The Feast of Saint Lucy:
Giving the Holiday Phrase “You’ll Shoot Your Eye Out” A Whole New Meaning
December 13th marks the feast day of St. Lucy and it’s on days like this that your author marvels at how mired in blood and gore his religion of Catholicism truly is. In the ancient calendars of the Church the 13th of December marked the shortest day of the year or Winter Solstice. The name “Lucy” is Latin for “light”.
From what is known historically, Lucy was born to a wealthy patrician family of pagans in Syracuse, Sicily in the 3rd century. From the legends that have arisen around her life it’s inferred the girl was quite psychicly gifted. A martyr who lost her life 50 years earlier in the same area who would eventually be venerated as Saint Agatha comes to Lucy in a dream and not only convinces her to convert to Christianity but begins to show her prophetic visions, such as her mother who suffered from a “bleeding disorder” being cured of her affliction. Soon after Agatha’s visit and its subsequent visions of the unfolding future occur, Lucy is told she must marry a rich pagan suitor in town but she informs all parties she is already taken by the love of Christ.
Lucy’s spiritual betrothal to her new faith is not what gets her in hot water with the Roman authorities. The girl is arrested due to said pagan suitor finding out she has already given away her jewels and sizable dowry money to the Christians who suffer in poverty. Next thing Lucy knows she is made to stand before the Roman governor who has just been given orders by the Emperor Diocletian to basically do away with any/all of that peskily annoying cult better known as Christians. The governor decides he will make an example of this brazen Christian convert by forcing her to renounce her faith in front of as many people as possible, so he has Lucy brought to the center of an amphitheater filled to capacity as he interrogates the girl from his royal seating box.
In front of a jeering crowd, the governor says he will allow Lucy to live if she worships an image of the Emperor Diocletian and just says “No!” to Christ.

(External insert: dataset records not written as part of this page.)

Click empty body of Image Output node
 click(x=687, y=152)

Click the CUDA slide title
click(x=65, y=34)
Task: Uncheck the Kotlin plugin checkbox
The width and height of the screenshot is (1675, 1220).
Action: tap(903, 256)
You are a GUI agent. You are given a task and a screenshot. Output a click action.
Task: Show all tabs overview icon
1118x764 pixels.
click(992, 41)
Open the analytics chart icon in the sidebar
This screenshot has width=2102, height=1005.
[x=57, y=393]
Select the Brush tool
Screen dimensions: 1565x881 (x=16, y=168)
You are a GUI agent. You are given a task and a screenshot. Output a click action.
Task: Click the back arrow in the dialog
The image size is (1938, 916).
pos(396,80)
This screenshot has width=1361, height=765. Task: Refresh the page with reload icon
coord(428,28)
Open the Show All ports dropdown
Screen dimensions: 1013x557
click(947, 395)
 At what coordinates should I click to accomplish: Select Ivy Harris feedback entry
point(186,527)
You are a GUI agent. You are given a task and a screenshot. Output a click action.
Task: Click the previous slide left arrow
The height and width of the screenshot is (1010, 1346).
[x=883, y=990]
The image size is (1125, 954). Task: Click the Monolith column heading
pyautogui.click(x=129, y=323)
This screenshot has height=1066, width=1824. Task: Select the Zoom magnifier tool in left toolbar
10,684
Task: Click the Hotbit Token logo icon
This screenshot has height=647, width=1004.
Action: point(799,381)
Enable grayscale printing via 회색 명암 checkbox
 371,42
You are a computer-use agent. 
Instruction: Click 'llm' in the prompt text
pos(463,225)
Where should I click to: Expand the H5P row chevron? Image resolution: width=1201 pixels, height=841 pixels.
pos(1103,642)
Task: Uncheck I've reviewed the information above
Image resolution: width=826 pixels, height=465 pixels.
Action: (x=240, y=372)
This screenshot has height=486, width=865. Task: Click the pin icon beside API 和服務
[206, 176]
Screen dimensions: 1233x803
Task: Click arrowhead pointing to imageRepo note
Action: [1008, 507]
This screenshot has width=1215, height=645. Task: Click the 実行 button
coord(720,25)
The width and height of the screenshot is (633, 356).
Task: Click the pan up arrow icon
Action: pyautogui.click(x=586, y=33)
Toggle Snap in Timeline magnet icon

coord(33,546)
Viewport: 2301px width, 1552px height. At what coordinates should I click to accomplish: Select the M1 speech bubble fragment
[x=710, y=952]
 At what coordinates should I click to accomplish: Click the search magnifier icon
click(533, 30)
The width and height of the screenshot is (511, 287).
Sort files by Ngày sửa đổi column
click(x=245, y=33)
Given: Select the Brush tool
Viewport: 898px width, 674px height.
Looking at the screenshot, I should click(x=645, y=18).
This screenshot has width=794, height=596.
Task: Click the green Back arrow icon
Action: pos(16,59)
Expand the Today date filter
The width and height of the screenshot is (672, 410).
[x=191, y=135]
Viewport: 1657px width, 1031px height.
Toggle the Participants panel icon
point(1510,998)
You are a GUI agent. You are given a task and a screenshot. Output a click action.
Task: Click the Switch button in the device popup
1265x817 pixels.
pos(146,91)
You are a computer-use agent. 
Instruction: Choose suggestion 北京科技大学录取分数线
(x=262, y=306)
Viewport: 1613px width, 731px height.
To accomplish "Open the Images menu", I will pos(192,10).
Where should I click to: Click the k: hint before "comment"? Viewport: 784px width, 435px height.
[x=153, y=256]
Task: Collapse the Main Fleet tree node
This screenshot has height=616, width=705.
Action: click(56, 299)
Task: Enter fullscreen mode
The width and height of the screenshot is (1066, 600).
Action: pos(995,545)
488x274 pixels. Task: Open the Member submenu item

Lucy replies with a one word response “Never.”. Noticing her striking beauty, rather than immediately destroying her physical self, the governor decides instead to have the young virgin’s body defiled through gang rape and summons his soldiers that the girl be taken to the local brothel and for them to have their way with her however they wished. When the Roman soldiers go to take Lucy by force, they cannot. The girl has been rendered immovable.
Still enjoying the escapade, the governor then orders for the insolent girl to be tied to oxen and commands that the beasts of burden drag her to the house of harlotry. Lucy still cannot be moved. Enraged and highly embarrassed the governor decides to end the girl’s life in the presence of the amphitheater crowd who have gone from loudly mocking Lucy to a group transfixed in total silence. The governor then thinks there’s no better visual spectacle than a person being lit aflame and commands that wood blocks be brought in along with a stake to which Lucy is tied to like a center stage circus act. But when torches are taken to the blocks of wood, they will not burn. The governor, in complete exasperation demands that oil be fetched to affirm that the girl will be burnt alive. While all are waiting for the lighting oil, Lucy suddenly goes into a trance. From her eyes comes a luminous light and she begins preaching to the crowd by informing those present of what she is being shown that has yet to come to pass.
Lucy sees not only the imminent death of the governor but of the Emperor Diocletian’s untimely demise along with the fall of the mighty Roman Empire itself. She announces that her faith shall not be squelched but rather shall prosper and thrive proclaiming in joyous defiance that all the world shall soon enough bask in Christ’s love. At this point the governor is enraged, exasperated, and is frankly petrified to his core as to what this girl is claiming to see. Remembering the visual spectacle of things he stands before the crowds and announces, “You dare insult the gods and our deity Emperor by these visions you see? Then see no more!“
The governor commands for Lucy’s eyes to be gouged out. He then puts an end to all the visuals by demanding someone put a sword through the girl’s neck to which Lucy’s life is officially put to an end.
As if to make up for all the aforementioned blood, gore, and gouging, when Lucy’s body is given to her family for burial, upon being placed in her family’s mausoleum it’s discovered the girl’s eyes have miraculously returned to their sockets. The young martyr supposedly lost her life on the 13th of December and Lucy was made the patron saint of the blind and of all disorders and diseases of the eye. As if that wasn’t graphic enough, iconic images of the saint traditionally show the girl holding her eyeballs in her hands or her jelly balled sight organs being neatly placed on a plate she holds.
Lucy’s feast day of December 13th has long been celebrated in Scandinavia, given it occurs when most of the 24 hour day is in darkness. On that day Swedish girls dress all in white and parade to their church wearing head pieces holding the four candles of Advent with the center piece being a tall center candle symbolizing the “light” of Saint Lucy.
During this festive time of year, your author can’t help but think of the legend of Saint Lucy giving the phrase from that wildly popular Holiday movie,”A Christmas Story” of “You’ll shoot your eye out.” a whole new meaning.